Hukum
Hakim Pilih Hukuman Bersyarat untuk Laras Faizati, Pertimbangkan Aspek Edukatif

Laras Faizati menangis usai divonis bersalah namun dibebaskan. (Foto : istimewa)
FAKTUAL-INDONESIA : Majelis Hakim Pengadilan Negeri Jakarta Selatan memutuskan menjatuhkan hukuman bersyarat terhadap Laras Faizati Khairunnisa, mantan pegawai ASEAN Inter-Parliamentary Assembly (AIPA), dalam perkara penghasutan. Putusan tersebut berbeda dari tuntutan Jaksa Penuntut Umum (JPU) yang sebelumnya meminta pidana penjara selama satu tahun.

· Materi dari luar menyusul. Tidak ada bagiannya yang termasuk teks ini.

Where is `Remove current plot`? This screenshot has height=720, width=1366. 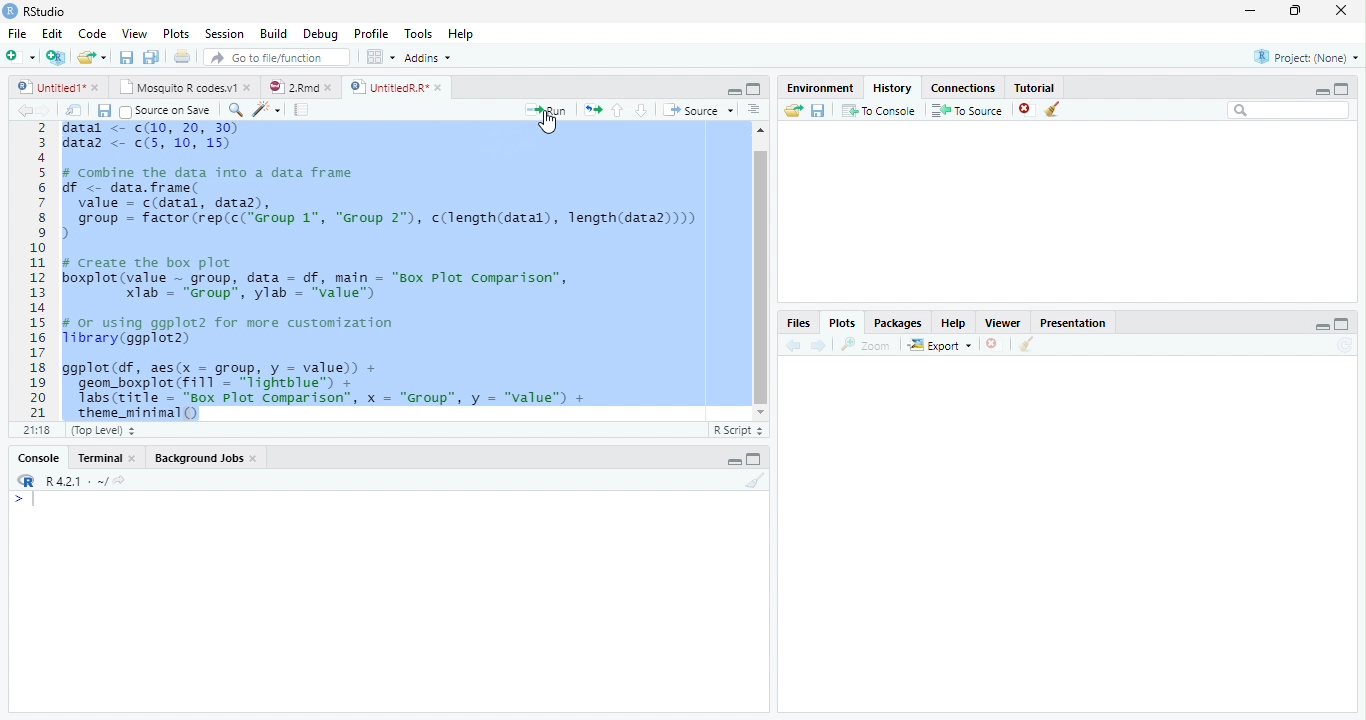 Remove current plot is located at coordinates (995, 344).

Dalam sidang pembacaan putusan pada Kamis (15/1/2026), Ketua Majelis Hakim I Ketut Darpawan menyampaikan bahwa meskipun perbuatan terdakwa dinilai berbahaya dan dilakukan secara sengaja di tengah situasi sosial yang sensitif, pidana penjara bukanlah pilihan paling tepat.
Baca Juga : Ammar Zoni Minta Hakim Izinkan Dokter Kamelia Diperbolehkan Jenguk di Lapas
Majelis menilai Laras tidak melakukan tindakan lanjutan yang bersifat nyata untuk merealisasikan hasutan tersebut, seperti mengorganisasi massa atau mengajak pihak lain melakukan perbuatan serupa, baik secara langsung maupun melalui media elektronik.
Hakim juga mempertimbangkan latar belakang pribadi dan kondisi sosial terdakwa yang dinilai masih memiliki peluang besar untuk memperbaiki diri. Menurut majelis, pemidanaan berupa penjara justru berpotensi merusak masa depan Laras.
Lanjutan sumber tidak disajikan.